Given instruction
Print the entries below exactly as they appear, from the line with "985x683 pixels. Task: Click" up to and including the line with "click(x=109, y=118)".

[BEGIN Record list]

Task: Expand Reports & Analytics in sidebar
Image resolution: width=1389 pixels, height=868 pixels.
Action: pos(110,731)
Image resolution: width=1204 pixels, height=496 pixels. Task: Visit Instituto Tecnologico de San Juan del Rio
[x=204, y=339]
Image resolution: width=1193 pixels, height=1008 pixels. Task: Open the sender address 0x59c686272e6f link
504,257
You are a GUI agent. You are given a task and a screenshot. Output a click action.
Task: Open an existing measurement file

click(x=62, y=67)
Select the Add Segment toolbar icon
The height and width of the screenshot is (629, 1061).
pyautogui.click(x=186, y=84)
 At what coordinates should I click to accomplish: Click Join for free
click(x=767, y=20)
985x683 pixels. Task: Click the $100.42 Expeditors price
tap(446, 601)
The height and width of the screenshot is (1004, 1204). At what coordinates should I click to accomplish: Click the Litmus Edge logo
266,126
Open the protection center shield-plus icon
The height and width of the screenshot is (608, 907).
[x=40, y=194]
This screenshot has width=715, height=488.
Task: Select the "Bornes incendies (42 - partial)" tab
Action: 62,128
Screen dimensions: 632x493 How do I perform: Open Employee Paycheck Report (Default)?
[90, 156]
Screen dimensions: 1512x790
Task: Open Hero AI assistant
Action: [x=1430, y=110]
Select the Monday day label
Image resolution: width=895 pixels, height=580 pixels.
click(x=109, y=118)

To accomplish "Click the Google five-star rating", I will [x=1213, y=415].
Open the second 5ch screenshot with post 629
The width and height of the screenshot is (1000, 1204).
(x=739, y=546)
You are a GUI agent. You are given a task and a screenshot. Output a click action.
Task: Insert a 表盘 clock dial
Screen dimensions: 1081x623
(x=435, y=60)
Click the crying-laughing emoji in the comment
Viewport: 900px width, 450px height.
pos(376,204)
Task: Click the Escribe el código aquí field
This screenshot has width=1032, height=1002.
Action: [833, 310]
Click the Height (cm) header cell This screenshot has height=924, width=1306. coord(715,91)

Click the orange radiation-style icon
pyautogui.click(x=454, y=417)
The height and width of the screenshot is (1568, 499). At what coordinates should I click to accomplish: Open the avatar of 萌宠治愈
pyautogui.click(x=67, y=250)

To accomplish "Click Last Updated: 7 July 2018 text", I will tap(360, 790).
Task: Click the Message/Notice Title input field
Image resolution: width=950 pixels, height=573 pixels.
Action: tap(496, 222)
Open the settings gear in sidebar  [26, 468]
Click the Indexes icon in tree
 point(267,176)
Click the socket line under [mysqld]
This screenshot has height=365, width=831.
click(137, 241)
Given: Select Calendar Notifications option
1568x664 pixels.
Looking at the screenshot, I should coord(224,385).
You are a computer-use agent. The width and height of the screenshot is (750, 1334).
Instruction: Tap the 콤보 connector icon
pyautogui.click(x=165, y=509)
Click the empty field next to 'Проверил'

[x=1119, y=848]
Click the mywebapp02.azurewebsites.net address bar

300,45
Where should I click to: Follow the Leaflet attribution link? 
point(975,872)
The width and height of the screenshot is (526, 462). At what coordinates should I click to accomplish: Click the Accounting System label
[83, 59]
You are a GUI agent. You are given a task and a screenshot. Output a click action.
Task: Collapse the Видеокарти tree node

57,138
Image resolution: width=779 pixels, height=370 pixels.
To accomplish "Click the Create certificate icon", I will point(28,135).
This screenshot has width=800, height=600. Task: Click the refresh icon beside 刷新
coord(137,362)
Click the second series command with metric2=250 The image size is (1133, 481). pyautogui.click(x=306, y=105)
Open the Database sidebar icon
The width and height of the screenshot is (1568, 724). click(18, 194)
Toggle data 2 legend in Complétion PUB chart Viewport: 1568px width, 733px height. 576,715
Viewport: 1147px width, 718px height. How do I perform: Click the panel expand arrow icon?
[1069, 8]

[END Record list]

The output
985x683 pixels. Task: Click the $100.42 Expeditors price
tap(446, 601)
The height and width of the screenshot is (1004, 1204). At what coordinates should I click to accomplish: Click the Litmus Edge logo
266,126
Open the protection center shield-plus icon
The height and width of the screenshot is (608, 907).
[x=40, y=194]
This screenshot has width=715, height=488.
Task: Select the "Bornes incendies (42 - partial)" tab
Action: 62,128
Screen dimensions: 632x493 How do I perform: Open Employee Paycheck Report (Default)?
[90, 156]
Screen dimensions: 1512x790
Task: Open Hero AI assistant
Action: [x=1430, y=110]
Select the Monday day label
Image resolution: width=895 pixels, height=580 pixels.
click(x=109, y=118)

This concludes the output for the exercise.